Problem to solve
Copy out each line of the listing below word for word.

(Entries for locating text and elements)
* BEGIN *
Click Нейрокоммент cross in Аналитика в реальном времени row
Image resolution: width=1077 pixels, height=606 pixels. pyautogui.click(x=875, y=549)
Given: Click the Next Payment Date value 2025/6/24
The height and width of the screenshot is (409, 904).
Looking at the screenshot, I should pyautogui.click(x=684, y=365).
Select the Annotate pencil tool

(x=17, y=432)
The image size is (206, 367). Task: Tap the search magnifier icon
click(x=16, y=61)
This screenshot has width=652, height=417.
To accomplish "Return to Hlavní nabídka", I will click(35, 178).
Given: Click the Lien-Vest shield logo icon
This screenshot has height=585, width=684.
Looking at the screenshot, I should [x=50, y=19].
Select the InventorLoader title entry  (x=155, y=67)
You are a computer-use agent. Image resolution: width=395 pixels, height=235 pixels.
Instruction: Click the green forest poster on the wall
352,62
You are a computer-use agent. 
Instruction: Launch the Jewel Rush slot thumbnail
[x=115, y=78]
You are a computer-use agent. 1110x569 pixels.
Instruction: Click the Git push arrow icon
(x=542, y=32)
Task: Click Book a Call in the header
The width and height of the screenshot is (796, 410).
* END *
Result for this task
Click Нейрокоммент cross in Аналитика в реальном времени row
Image resolution: width=1077 pixels, height=606 pixels. pyautogui.click(x=875, y=549)
Given: Click the Next Payment Date value 2025/6/24
The height and width of the screenshot is (409, 904).
Looking at the screenshot, I should pyautogui.click(x=684, y=365).
Select the Annotate pencil tool

(x=17, y=432)
The image size is (206, 367). Task: Tap the search magnifier icon
click(x=16, y=61)
This screenshot has width=652, height=417.
To accomplish "Return to Hlavní nabídka", I will click(35, 178).
Given: Click the Lien-Vest shield logo icon
This screenshot has height=585, width=684.
Looking at the screenshot, I should [x=50, y=19].
Select the InventorLoader title entry  (x=155, y=67)
You are a computer-use agent. Image resolution: width=395 pixels, height=235 pixels.
Instruction: Click the green forest poster on the wall
352,62
You are a computer-use agent. 
Instruction: Launch the Jewel Rush slot thumbnail
[x=115, y=78]
You are a computer-use agent. 1110x569 pixels.
Instruction: Click the Git push arrow icon
(x=542, y=32)
Task: Click Book a Call in the header
The width and height of the screenshot is (796, 410).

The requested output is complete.